§ **YOUR GOAL**
Filter the listing down to the lines containing the word "agent".

§ **PROVIDED MATERIAL**
Segment Open

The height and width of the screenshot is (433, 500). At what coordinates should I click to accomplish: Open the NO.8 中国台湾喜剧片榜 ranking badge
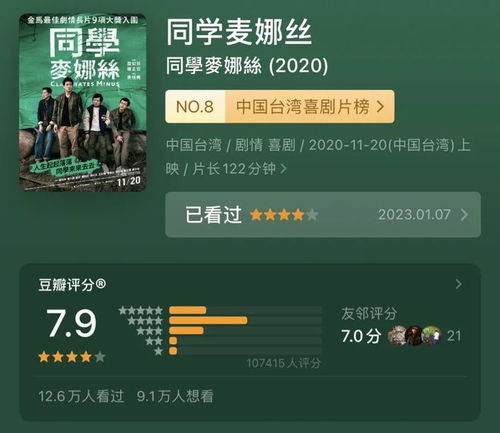click(280, 106)
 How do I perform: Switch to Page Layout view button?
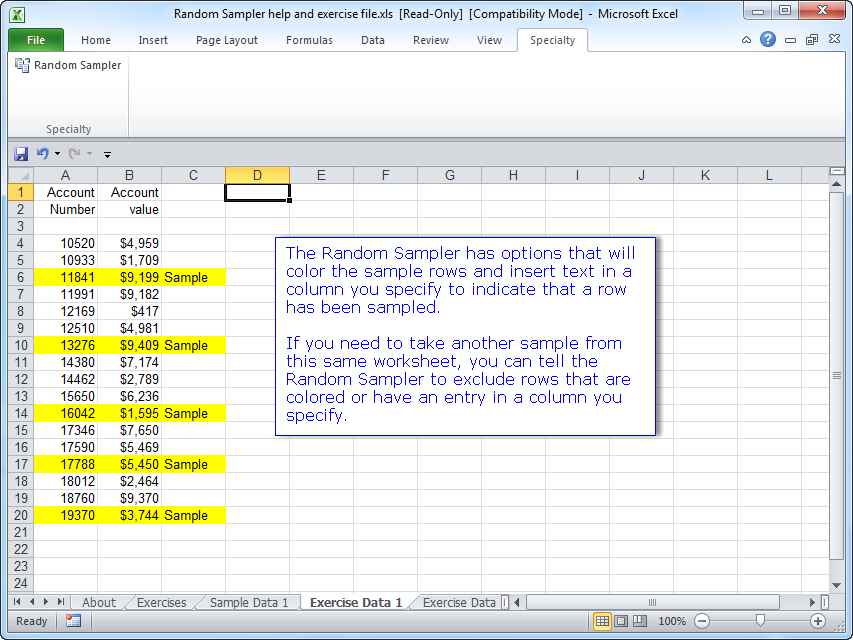point(621,621)
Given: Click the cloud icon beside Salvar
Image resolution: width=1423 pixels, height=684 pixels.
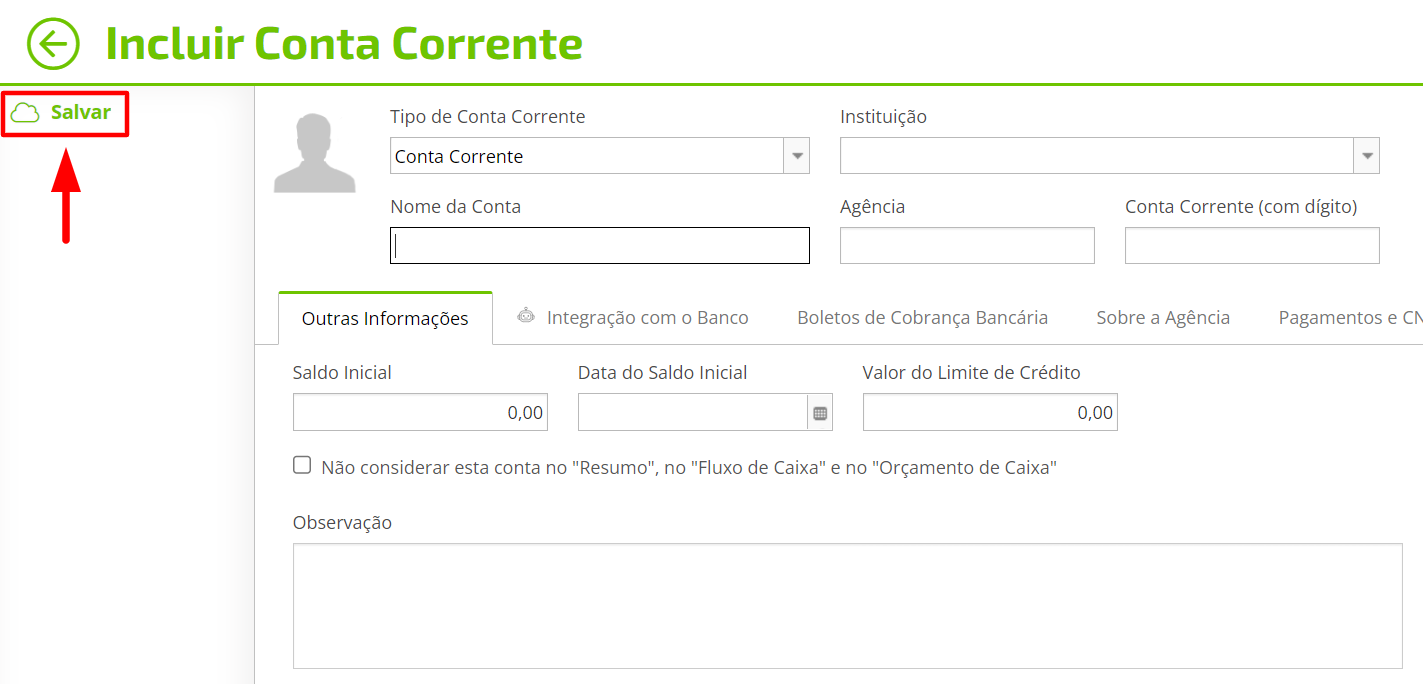Looking at the screenshot, I should click(x=25, y=114).
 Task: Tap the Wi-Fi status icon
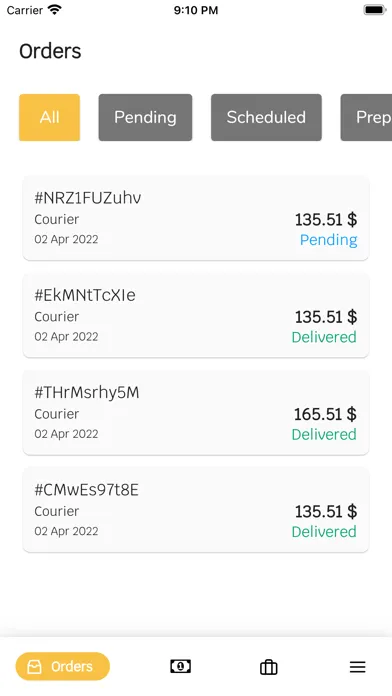(x=55, y=10)
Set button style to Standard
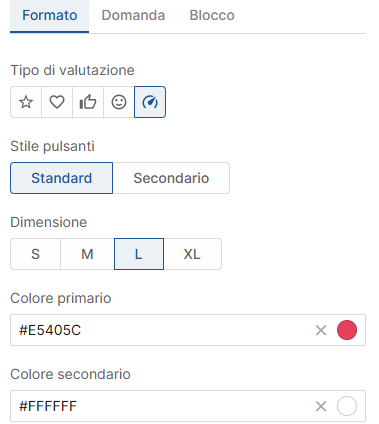This screenshot has width=379, height=424. pos(62,178)
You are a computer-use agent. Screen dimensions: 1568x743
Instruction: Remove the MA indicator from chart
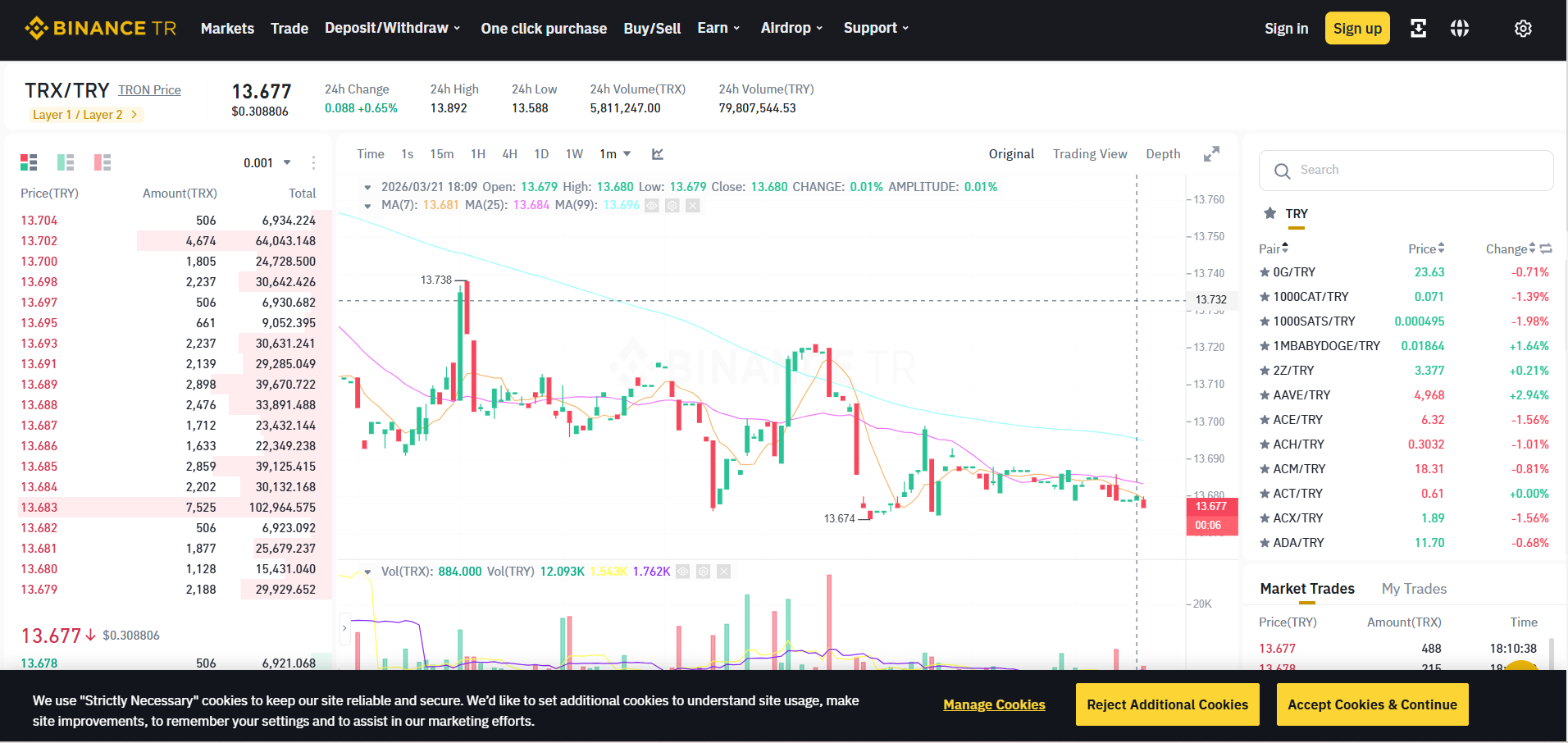coord(693,206)
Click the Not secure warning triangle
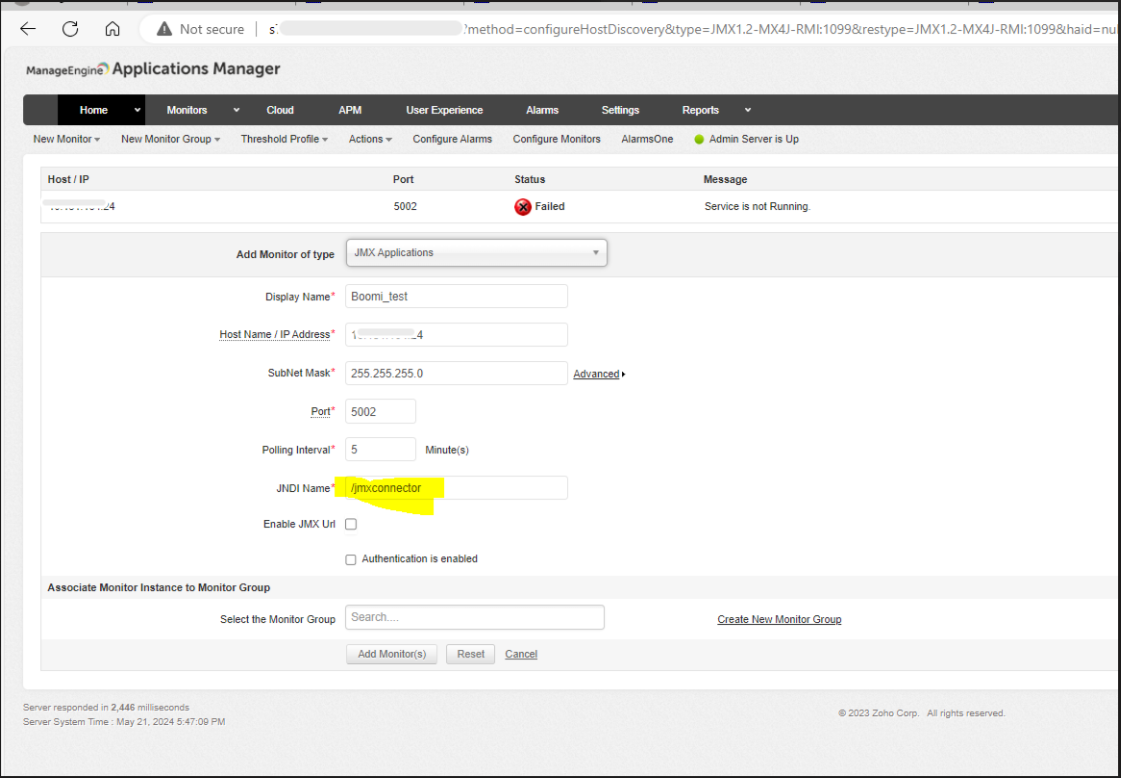This screenshot has height=778, width=1121. 165,28
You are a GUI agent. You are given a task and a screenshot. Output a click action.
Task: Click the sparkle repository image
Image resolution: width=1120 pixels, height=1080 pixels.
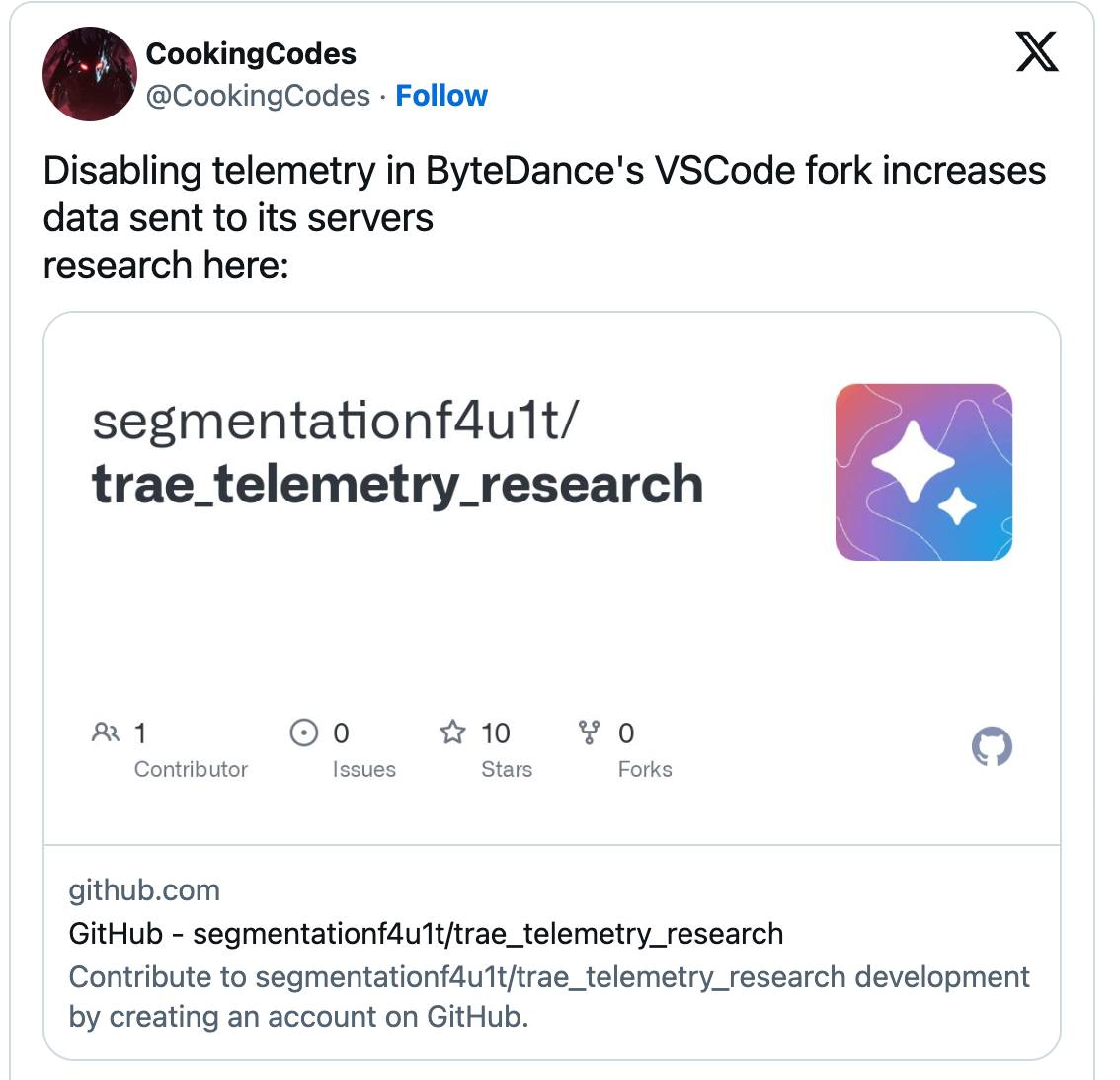tap(923, 472)
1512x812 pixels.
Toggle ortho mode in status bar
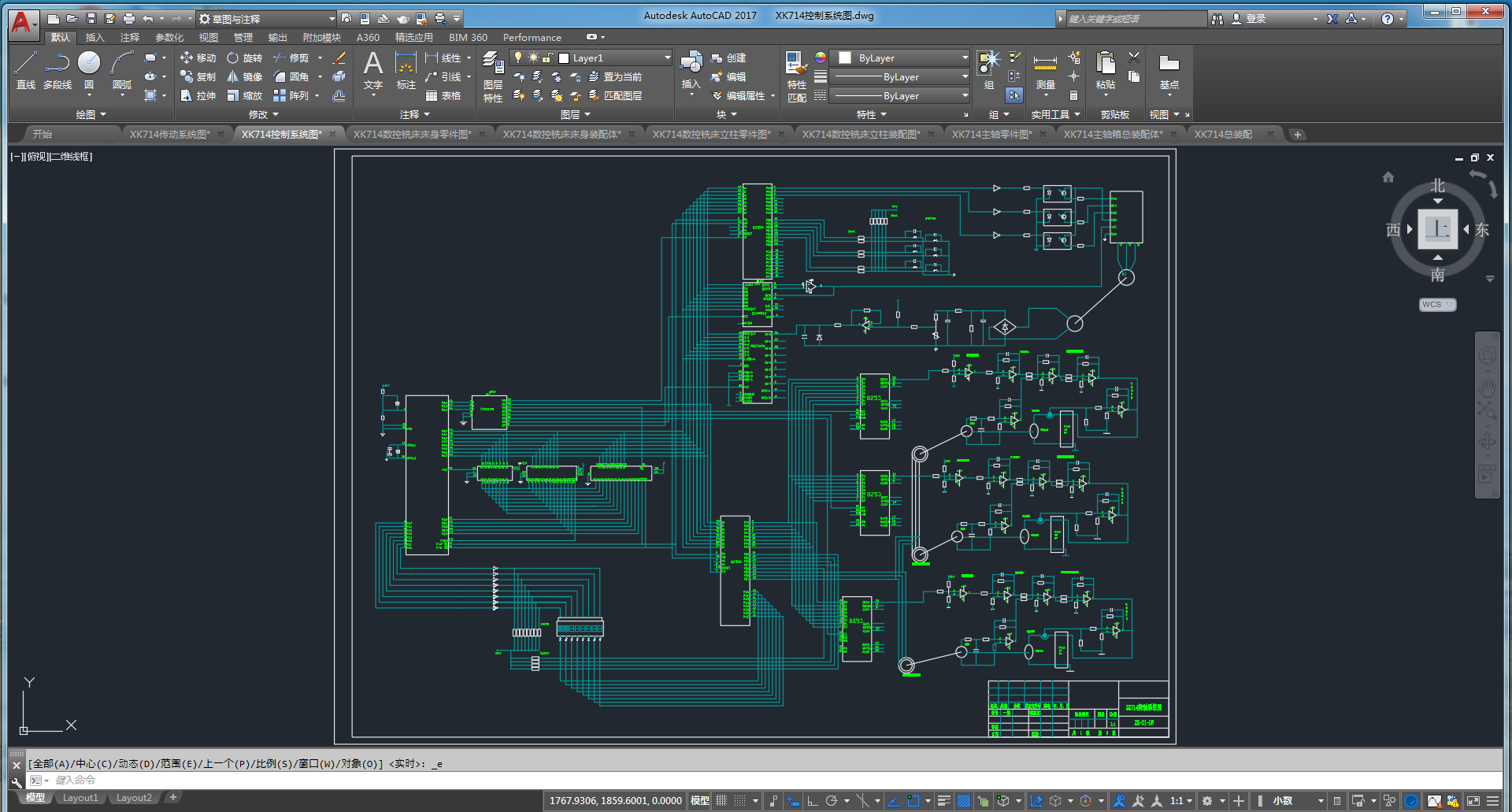812,801
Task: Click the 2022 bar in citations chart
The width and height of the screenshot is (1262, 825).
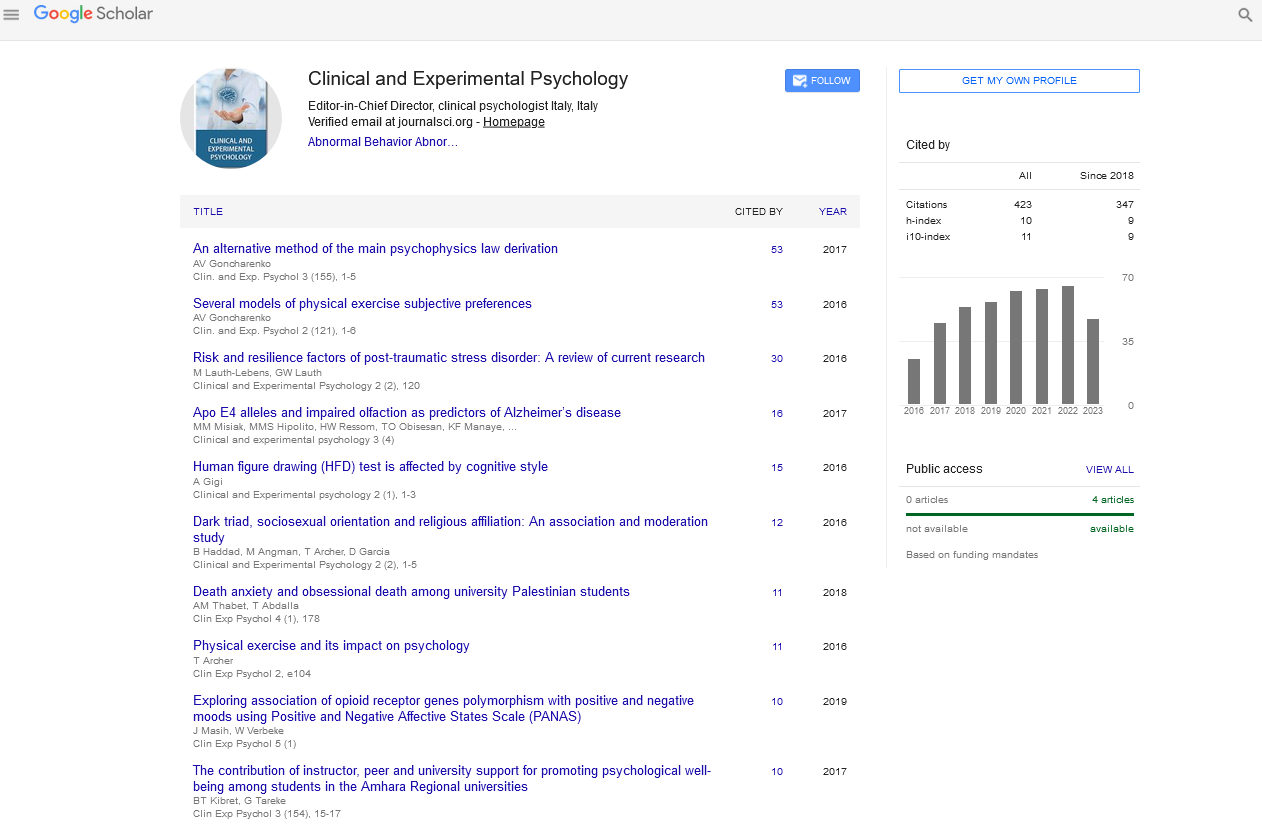Action: [1067, 345]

Segment Closed

§ **RESPONSE TO THE TASK**
You are a computer-use agent. Screen dimensions: 1568x743
You are a GUI agent. You are given a task and a screenshot. Output a click action.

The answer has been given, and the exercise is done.